Another Secularist Argument

I wanted to post Secularist Jon Rowe's argument on World Net Daily from the other day, which shows some of the errors secularists are known for--if he is representative of them:
JG [me] has no evidence for his assertion. He (wrongly) assumes if you can't prove with smoking guns like there are with Jefferson, J. Adams, and Franklin (all three of whom btw had nominal connections to orthodox churches) the Founders were fundamentalists like him. He also uses his own abitrary standards to exclude folks as not Founders. Yes, in addition to the unitarian "key Founder" (Jefferson, J. Adams, and Franklin) there were DEISTS Founders -- Thomas Paine, Ethan Allen and Elihu Palmer. Likewise, there may not be "smoking guns" with Washington and Madison, but on balance, they seem closer to Jefferson, J. Adams, and Franklin than the "orthodox."
This blog is filled with evidence supporting my assertions. Moreover, I never called all the framers fundamentalists like me. Arbitrary standards? Is someone who helped draft, ratify, or exert significant influence in the founding of our country arbitrary standards? A pastor must exert significant influence, such as Samuel Cooper to be considered a founder. Was Elihu Palmer a Founding Father?

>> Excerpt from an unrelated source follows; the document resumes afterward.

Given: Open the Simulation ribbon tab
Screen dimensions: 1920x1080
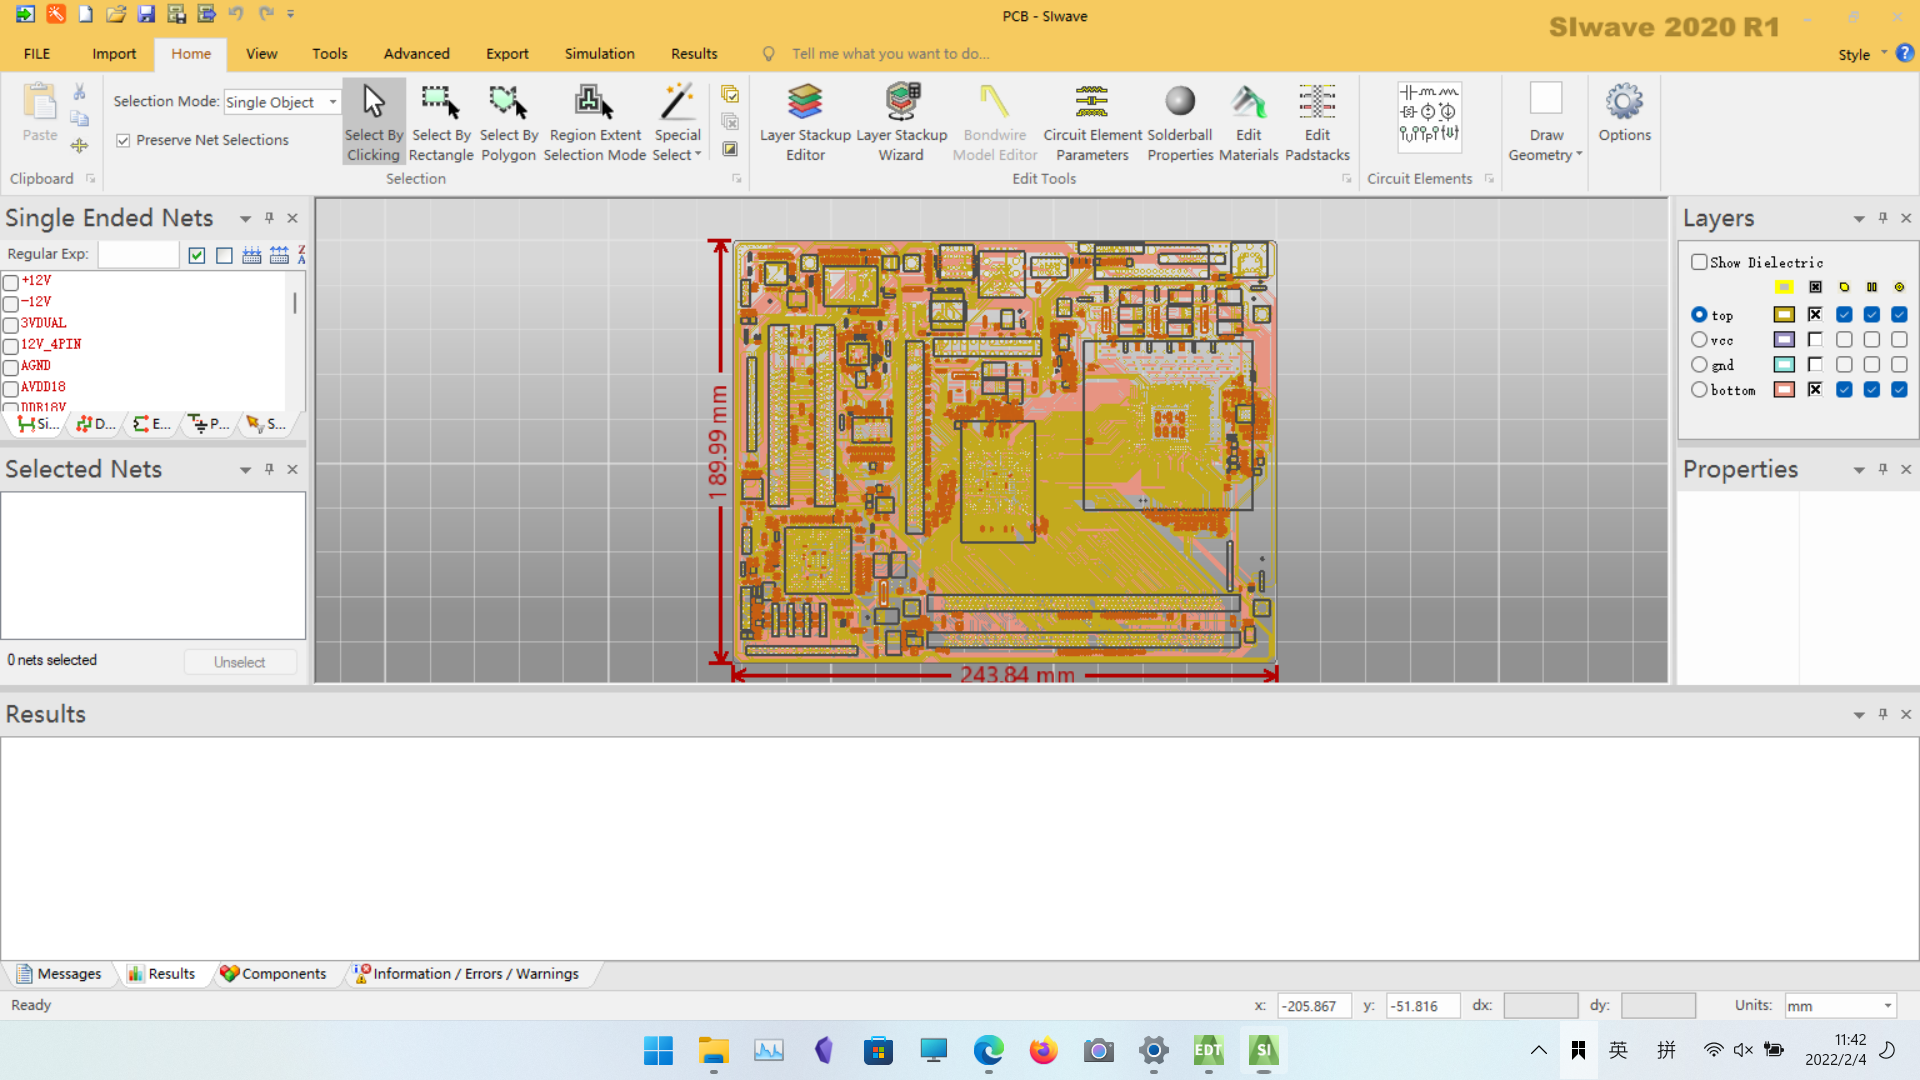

This blog has been quite cordial in showing the blatant mis-representations Jon Rowe has made pigeon-holing our founding fathers. For years, he claimed William Livingston was a unitarian--this blog refuted that. He claimed Samuel West was a unitarian--wrong again. He claimed Samuel Cooper was not orthodox--same story. Add to the others, claiming John Lathrop was likely a unitarian, refuted earlier on this blog. There are many other gaffes, including his claim there is no fundamental difference in The Laws of Nature and The Laws of Nature's God in the Declaration, when James Wilson, et al. specifically differentiated God and Nature, posted on this blog. Most of these incorrect assumptions happened because he didn't check the sources well enough.

But Elihu Palmer takes the cake. Palmer was born in 1764, graduated Dartmouth in 1787--the same year the Constitution was written! He never even pastored a church. Yet this guy was a "founder?" Did he help found the nation, some govt. dept. in some way I don't know about? He did nothing of significance to influence the founding. If influencing the founding was the criteria, then every senior pastor of every church was a founder, since they influenced entire churches that shaped religion, where Palmer, was blind by 30, dead at 42 years old.

James Madison is closer to Thomas Jefferson or Ben Franklin than to GW? These statements are mind-boggling. James Madison affirmed the Deity of Jesus Christ:
"Christ's divinity appears by St. John, ch. XX. v. 28."

"Resurrection testified and witnessed by the Apostles. Acts, ch. IV. v. 33."
--Madison's "Notes on Commentary on the Bible" found in The Papers of James Madison, p. 51-59. Vol. I. 16 Mar 1751 - 16 Dec. 1779.

In light of the above quotes, how is JM closer to TJ?

1 comment:

Jonathan Rowe said...

Again, you suffer from the Dunning Kruger Effect.